Suppose I have an overdetermined system of linear equations, $Ax=b$, where $A \in \mathbb{R}^{m \times n}$, $m > n$. In general, there is no exact solution, and we know that if $A$ has independent columns, then the best-fit or least-squares solution is given by the Moore-Penrose inverse of $A$ multiplied with $b$:
$x_{LS} = A^{+}b = [A^TA]^{-1}A^Tb$.
This can be obtained by writing out the least-squares optimisation problem and then solving it by setting the gradient of the objective with respect to $x$ to $0$. However, consider the following simpler derivation:
$Ax=b$
$[A^TA]^{-1}A^TAx=[A^TA]^{-1}A^Tb$ (left-multiplying both sides by the Moore-Penrose inverse)
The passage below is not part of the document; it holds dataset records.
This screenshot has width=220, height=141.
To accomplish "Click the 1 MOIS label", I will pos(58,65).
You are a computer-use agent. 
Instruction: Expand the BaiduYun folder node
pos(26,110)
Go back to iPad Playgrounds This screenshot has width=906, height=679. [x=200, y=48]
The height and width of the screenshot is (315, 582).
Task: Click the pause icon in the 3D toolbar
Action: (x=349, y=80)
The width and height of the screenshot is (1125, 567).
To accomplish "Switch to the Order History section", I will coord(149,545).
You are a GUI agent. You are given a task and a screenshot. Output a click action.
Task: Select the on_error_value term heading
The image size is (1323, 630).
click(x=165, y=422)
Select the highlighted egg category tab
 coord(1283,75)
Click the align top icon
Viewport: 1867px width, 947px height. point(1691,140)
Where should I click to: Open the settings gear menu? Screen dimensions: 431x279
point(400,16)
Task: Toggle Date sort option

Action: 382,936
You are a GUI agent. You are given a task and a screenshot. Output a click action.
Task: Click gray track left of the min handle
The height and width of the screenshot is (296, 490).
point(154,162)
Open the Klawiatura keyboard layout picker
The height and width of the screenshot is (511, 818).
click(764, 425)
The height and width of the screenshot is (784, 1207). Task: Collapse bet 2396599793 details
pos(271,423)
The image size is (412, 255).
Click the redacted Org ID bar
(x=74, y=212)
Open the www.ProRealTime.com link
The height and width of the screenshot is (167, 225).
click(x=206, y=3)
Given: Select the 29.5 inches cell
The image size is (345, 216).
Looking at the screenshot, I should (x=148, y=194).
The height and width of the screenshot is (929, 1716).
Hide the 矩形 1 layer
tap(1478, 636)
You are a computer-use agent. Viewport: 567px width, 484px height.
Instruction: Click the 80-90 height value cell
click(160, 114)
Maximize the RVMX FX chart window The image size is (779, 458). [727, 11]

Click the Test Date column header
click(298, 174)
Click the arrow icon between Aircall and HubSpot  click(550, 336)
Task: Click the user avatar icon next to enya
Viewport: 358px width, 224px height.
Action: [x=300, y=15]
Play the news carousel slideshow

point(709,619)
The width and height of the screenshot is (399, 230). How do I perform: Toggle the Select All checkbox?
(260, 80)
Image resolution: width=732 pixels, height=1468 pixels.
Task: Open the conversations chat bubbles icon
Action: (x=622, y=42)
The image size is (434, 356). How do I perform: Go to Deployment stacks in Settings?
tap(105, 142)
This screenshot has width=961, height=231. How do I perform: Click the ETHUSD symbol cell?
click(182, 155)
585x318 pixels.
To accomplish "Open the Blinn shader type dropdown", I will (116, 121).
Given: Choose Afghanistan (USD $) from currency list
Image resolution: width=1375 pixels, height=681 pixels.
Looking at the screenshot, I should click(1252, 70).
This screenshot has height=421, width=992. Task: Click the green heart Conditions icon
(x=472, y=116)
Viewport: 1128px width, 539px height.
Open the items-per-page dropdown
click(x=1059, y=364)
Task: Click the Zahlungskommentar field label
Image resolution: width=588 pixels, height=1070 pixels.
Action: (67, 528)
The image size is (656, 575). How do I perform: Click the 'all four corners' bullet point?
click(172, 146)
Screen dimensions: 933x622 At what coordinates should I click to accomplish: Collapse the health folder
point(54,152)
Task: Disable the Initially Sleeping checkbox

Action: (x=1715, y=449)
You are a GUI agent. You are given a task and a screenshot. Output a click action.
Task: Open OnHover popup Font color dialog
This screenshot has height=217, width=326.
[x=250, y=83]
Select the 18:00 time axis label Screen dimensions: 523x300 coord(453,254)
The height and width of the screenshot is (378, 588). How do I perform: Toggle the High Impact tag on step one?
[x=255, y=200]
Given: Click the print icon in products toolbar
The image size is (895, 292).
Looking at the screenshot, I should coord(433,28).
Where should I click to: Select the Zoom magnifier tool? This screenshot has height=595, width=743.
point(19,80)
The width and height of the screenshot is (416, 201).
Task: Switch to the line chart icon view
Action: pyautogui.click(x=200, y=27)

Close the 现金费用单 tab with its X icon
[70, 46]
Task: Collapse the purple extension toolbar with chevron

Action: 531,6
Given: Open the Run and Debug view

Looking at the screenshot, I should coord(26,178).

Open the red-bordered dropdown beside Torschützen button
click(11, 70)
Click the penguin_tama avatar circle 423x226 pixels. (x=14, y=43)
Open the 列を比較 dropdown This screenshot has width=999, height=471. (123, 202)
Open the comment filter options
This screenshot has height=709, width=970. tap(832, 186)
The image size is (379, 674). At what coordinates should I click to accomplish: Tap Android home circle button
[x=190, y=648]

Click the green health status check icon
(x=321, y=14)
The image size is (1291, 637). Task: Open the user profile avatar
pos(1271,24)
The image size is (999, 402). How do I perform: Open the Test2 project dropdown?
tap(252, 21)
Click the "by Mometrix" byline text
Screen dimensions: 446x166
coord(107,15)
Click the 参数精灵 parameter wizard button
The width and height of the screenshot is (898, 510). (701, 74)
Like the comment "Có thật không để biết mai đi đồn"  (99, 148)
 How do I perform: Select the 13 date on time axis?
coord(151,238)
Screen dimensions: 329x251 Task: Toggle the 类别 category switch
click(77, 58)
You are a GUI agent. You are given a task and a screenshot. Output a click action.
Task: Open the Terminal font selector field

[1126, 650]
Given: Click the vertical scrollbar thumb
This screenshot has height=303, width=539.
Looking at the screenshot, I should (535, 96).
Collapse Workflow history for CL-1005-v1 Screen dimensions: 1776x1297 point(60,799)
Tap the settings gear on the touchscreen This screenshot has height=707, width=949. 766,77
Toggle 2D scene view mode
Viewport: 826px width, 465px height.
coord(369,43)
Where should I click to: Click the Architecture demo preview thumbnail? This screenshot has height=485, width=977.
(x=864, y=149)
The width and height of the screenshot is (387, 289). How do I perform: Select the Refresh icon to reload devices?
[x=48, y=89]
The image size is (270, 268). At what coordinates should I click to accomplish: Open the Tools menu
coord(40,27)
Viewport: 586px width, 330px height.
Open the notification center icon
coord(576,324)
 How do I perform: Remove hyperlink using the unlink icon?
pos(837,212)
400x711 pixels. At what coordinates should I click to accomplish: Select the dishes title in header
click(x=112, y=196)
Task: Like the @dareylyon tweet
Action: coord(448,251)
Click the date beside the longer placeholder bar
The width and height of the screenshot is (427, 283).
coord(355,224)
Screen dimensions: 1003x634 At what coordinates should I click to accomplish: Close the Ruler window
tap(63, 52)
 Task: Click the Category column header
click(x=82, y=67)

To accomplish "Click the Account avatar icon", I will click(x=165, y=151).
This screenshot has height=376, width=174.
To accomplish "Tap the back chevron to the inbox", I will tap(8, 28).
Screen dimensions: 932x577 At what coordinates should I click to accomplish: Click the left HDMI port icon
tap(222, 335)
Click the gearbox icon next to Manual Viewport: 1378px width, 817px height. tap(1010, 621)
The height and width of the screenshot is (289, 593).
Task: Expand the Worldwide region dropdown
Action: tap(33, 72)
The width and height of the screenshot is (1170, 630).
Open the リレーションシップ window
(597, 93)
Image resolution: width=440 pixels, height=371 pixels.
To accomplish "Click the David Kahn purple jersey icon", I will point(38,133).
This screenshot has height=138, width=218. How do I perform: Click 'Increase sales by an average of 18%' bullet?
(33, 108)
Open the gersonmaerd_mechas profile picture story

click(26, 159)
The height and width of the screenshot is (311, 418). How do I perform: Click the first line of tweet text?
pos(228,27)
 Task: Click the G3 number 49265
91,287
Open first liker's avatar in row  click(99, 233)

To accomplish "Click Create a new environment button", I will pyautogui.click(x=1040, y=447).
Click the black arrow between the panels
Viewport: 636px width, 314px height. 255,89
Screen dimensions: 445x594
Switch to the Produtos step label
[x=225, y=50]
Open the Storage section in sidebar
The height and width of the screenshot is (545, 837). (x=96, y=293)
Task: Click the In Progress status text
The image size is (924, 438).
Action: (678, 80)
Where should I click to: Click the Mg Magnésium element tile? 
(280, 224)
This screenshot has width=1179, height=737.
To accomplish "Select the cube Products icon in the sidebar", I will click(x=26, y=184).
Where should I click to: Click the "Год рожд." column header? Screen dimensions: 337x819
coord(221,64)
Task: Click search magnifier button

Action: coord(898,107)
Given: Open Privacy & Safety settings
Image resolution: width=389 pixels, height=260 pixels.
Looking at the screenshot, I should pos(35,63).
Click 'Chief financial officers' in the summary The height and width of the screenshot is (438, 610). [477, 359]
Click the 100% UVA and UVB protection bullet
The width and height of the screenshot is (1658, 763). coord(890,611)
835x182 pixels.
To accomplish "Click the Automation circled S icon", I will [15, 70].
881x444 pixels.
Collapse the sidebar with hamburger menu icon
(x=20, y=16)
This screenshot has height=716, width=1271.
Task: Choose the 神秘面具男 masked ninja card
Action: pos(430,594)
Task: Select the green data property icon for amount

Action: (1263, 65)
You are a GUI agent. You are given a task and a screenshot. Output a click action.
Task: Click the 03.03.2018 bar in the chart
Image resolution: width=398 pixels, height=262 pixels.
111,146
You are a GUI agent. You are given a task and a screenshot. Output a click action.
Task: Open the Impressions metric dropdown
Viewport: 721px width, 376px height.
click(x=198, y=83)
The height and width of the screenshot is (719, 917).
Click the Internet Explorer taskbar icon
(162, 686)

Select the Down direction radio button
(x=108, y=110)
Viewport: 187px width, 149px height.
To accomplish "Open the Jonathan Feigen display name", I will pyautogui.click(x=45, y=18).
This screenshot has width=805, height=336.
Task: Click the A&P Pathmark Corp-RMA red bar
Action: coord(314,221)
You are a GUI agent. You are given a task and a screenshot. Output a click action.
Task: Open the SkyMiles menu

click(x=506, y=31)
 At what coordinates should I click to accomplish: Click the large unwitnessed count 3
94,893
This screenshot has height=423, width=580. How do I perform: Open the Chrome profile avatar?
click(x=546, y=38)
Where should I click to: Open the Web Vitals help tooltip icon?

$[A^TA]^{-1}[A^TA]x=[A^TA]^{-1}A^Tb$
$x=[A^TA]^{-1}A^Tb$
So this appears to suggest that the least-squares solution is an exact solution. There must be something wrong with this derivation, but I can't place my finger on it. What is wrong with it? And how come it ends up giving the least-squares solution, even though I wasn't solving for that?
Best Answer
If the matrix $A$ has full column rank (that is, its columns are linearly independent), then a system $Ax=b$ has at most one solution.
In your derivation, you are assuming that a solution exists and, of course, if a solution exists, it is also the least squares solution.
So what you proved is if $x$ is a solution of $Ax=b$, where $A$ has full column rank, then $x=A^+b$.